Auteur : Régis Descott
Date de saisie : 03/05/2007
Genre : Policiers
Editeur : Lattès, Paris, France
Prix : 18.00 € / 118.07 F
ISBN : 978-2-7096-2788-7
GENCOD : 9782709627887
Sorti le : 21/02/2007
Suis-je le gardien de mon frère ? Un coup de foudre lors d'un accident de la circulation.
Un psychopathe évadé d'un asile. Un transsexuel qui s'accuse du meurtre de sa propre mère. Des jumeaux en tous points identiques ou presque. De ravissantes jeunes femmes défigurées par un tueur surnommé l'Homme qui Rit, dont le docteur Suzanne Lohmann est chargée de dresser le profil psy... Et si tout était lié ? Et si la psychiatre était à son insu l'objet d'un jeu pervers et fatal ? Avec ce thriller époustouflant qui explore les versants les plus troubles de notre identité, l'auteur de Pavillon38 nous livre une version moderne et hallucinante du mythe biblique de Caïn.

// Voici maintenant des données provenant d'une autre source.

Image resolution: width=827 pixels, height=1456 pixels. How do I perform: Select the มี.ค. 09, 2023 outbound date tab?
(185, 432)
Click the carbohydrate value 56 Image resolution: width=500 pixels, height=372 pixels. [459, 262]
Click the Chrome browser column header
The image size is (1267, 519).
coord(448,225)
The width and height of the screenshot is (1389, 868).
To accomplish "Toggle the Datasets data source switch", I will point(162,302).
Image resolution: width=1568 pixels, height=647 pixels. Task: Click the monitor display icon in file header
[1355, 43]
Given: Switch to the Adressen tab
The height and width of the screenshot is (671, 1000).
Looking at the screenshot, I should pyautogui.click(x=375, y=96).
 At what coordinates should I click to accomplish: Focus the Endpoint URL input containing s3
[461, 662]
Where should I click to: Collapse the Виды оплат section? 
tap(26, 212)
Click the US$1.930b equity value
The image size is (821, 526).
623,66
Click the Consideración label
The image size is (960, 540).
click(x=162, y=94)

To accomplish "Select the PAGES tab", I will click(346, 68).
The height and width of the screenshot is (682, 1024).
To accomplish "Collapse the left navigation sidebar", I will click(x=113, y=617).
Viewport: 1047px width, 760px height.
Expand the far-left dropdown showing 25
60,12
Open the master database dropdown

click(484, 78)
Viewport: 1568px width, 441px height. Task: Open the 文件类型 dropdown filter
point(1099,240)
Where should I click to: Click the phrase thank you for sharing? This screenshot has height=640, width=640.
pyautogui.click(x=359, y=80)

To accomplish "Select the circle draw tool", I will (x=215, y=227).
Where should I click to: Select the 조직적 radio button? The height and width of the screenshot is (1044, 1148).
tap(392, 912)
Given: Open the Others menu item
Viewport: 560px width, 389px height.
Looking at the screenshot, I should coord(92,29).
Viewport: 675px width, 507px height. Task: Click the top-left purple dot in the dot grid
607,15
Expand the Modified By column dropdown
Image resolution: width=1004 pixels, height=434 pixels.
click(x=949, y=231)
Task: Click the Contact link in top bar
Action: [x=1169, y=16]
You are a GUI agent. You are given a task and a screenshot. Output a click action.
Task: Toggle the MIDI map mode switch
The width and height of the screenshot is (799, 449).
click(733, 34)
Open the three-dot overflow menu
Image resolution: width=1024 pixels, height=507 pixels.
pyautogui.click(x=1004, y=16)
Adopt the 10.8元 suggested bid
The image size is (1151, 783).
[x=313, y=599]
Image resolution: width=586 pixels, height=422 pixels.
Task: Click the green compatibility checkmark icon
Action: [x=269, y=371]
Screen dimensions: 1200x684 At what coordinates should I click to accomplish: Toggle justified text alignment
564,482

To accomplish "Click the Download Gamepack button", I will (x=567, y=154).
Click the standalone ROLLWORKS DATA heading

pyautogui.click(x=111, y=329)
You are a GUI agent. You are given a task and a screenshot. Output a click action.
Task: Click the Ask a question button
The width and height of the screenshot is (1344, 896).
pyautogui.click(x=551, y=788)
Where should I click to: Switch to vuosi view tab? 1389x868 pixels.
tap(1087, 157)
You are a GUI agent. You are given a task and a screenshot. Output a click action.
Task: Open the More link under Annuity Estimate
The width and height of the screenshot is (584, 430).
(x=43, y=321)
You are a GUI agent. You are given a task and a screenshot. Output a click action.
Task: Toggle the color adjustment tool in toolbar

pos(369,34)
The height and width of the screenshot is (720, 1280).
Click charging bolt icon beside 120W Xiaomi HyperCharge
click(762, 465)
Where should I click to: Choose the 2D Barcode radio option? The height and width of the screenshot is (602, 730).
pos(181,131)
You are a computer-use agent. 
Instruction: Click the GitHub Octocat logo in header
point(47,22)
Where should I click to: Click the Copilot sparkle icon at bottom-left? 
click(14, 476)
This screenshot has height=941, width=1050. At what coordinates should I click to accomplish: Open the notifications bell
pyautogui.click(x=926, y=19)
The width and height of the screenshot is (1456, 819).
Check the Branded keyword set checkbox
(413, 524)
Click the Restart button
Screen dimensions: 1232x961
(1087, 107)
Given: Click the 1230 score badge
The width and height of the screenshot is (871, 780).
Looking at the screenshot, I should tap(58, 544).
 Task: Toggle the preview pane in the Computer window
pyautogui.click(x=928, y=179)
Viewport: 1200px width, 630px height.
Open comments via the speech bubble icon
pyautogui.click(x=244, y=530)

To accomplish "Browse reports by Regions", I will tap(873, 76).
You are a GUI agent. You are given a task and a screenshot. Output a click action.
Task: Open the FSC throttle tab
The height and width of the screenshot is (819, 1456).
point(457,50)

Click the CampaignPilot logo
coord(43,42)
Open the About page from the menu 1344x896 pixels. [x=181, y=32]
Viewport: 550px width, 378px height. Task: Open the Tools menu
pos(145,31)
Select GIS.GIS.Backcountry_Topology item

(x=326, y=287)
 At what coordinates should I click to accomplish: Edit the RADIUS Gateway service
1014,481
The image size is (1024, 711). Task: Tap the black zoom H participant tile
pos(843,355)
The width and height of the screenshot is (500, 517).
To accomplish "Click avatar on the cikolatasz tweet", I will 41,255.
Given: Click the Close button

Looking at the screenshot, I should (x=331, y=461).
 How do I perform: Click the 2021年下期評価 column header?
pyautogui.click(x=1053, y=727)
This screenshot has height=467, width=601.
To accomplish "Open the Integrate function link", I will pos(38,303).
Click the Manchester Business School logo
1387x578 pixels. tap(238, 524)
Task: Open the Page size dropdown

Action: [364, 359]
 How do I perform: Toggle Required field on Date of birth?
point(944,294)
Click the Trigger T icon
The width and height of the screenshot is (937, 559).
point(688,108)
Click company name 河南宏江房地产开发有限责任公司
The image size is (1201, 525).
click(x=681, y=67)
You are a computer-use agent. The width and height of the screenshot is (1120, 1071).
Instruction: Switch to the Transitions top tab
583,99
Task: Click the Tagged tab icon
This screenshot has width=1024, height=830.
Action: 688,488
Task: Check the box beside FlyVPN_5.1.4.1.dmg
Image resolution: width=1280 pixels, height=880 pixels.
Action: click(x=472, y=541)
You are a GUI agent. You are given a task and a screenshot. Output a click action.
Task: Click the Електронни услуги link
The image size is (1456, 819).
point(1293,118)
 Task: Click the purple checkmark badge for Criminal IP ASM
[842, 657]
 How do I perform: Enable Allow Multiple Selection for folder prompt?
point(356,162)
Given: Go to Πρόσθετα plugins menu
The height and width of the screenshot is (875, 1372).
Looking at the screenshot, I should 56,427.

Depuis le succès de Pavillon 38, odyssée dantesque aux confins de la folie meurtrière (bientôt adapté au cinéma), Régis Descott semble littéralement hanté par son sujet. Comment revenir indemne d'un si terrifiant voyage en psychopathie ? La réponse coule de source : en écrivant la suite. Pour son troisième roman, l'auteur de L'Empire des illusions a décidé de replonger Suzanne Lohmann, son héroïne experte en psychocriminologie, au coeur d'une nouvelle intrigue à résonance biblique. Celle-là même qui opposa jusqu'à la mort deux frères, Abel et Caïn...
D'une écriture dense et précise, Descott compose ainsi un roman visuel, fiévreux et maîtrisé. Et qui laissera le lecteur sous tension... Jusqu'à la dernière ligne.
Extrait du prologue :
Les pépiements se sont tus, tout comme le couinement du trapèze en fil de fer. Au fond du canapé, Juliette Frontera ne s'est aperçue de rien. Lorsqu'elle était enfant pourtant, son grand-père, mineur, lui avait expliqué le rôle du piaf dans les galeries : l'asphyxie du canari signifiait qu'il fallait détaler au plus vite. À soixante-huit ans, l'infirmière diplômée d'État travaille encore : pansements, piqûres et soins divers administrés à une clientèle de quartier; vieux habitants du XIVe auprès de qui elle joue le rôle d'une confidente, au fait de leurs maux, et moins intimidante que le médecin retranché derrière son savoir.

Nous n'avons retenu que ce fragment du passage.